Ok, I admit that sounds funny, but actually I’m feeling pretty sorry for myself. When my sister was alive, I’d call her up for sympathy and she’d send healing energy to both my dog and me. She’d know that the worst pain in the house was my worry over my beloved dog.
When I get the sharp, stabbing pain of missing my sister or the thick, dull ache of feeling I’ll never laugh again the way I did with her, I try hard not to cry. It’s an instinct. I tell myself crying will give me a sinus headache (it always does); my eyes will swell up so much it’ll be obvious I was crying so I won’t be able to go do the errands I need to do; my poor, long-suffering husband will finally get tired of his emotionally overwrought poet-wife; and with all the good things in my life, I shouldn’t feel sorry for myself anyway.

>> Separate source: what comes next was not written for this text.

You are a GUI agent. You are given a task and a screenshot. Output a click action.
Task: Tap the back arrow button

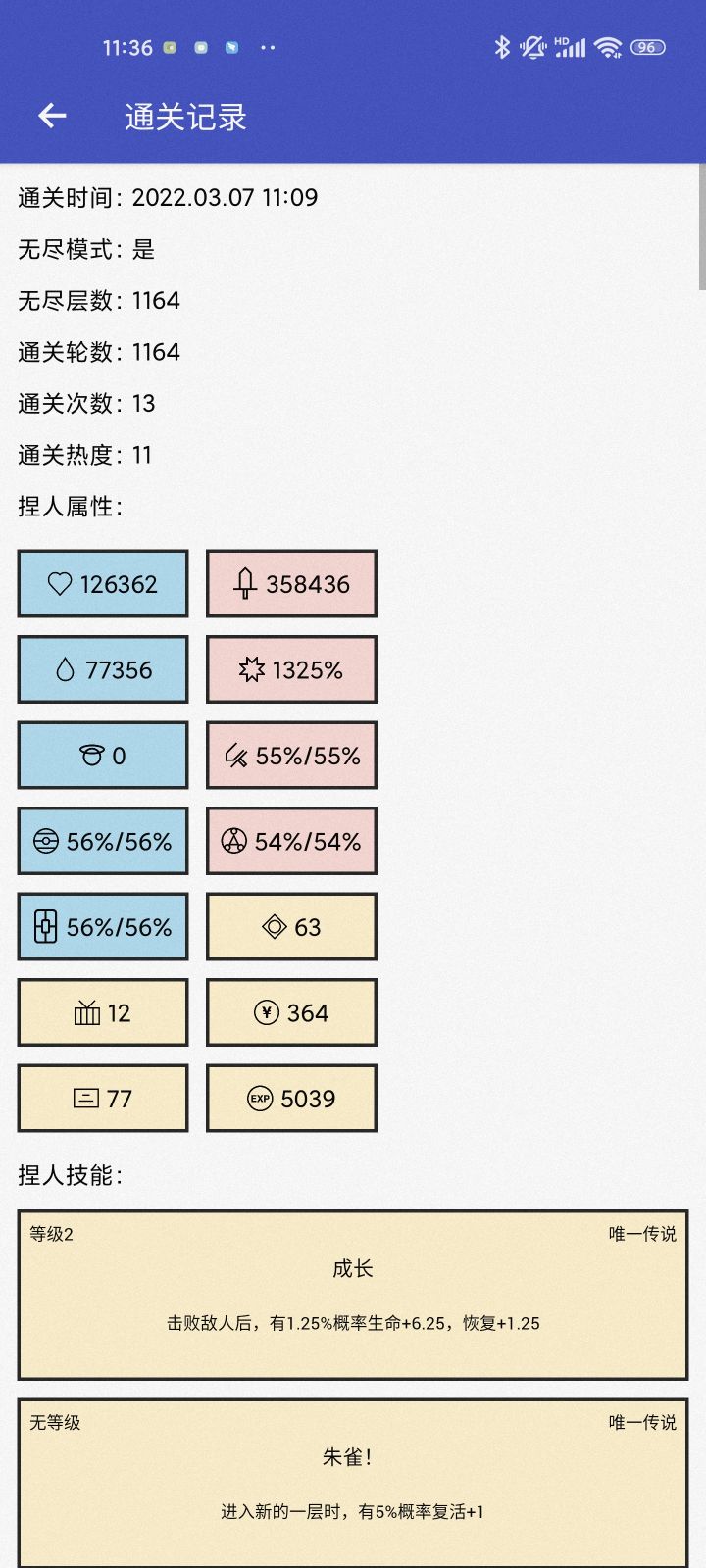click(x=52, y=117)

Oof. That last one is straight out of my parents’ mouths. Stop feeling sorry for yourself is right up there with Don’t be a tattletale. I remember feeling both as a shock, as criticism for having feelings. It was as though, in seeking reassurance, I’d run into an invisible wall, and the only way through to my parents’ approval was to hide my feelings.
I don’t know if this approach was due to the time period, my parents’ backgrounds, the whole WASP thing, or simply the particular stresses of my parents’ lives. What I do know is that I’m not the only one with that idea echoing in my head. Several of my friends will reluctantly tell me about some difficulty in their lives, only to follow it immediately with, “But at least I have a house to go back to,” or “First world problems.”
I wish I didn’t have to say this, but here it is: you’re allowed to feel sorry for yourself. You’re allowed to have the full range of emotions. You’re allowed to ask for sympathy and reassurance and help. Recognizing your privilege is a good thing, but it won’t help the people suffering in war for you to beat yourself silent with the clumsy club of comparison.
When you’re grieving a loved one (no matter how much time has passed since the loss), when you’re trying to reforge your identity after a break-up, when you lose your job—go ahead and throw yourself a pity party! Having feelings, and showing them, is actually going to make things better, not worse. Any therapist will tell you it’s the repressed feelings that hurt you, that settle in your body and escape sideways at some unexpected time and place. When you feel your losses, you’re not “wallowing” or “indulging,” you’re just being human.
And if you don’t believe me, read this fierce poem by Kim Addonizio. “Some moments can’t be eased,” she writes, and as usual, a poem says everything better than most prose could.
Katie, this is all so true. Acknowledging our pain doesn't mean we're not also grateful for the good things that remain. Feeling the sorrow is necessary.
It weird. It feels very self-aware or existential (or in more current language, meta) to have feelings about yourself (or more precisely, to acknowledge them), whether it’s sorry, happy, proud, angry, whatever. We’re the narrator of our own life-book, and it’s good to be a kind and understanding one—the sort that lets the main character, us, breathe.
And speaking of breathing, I hope your dog gets/feels better soon!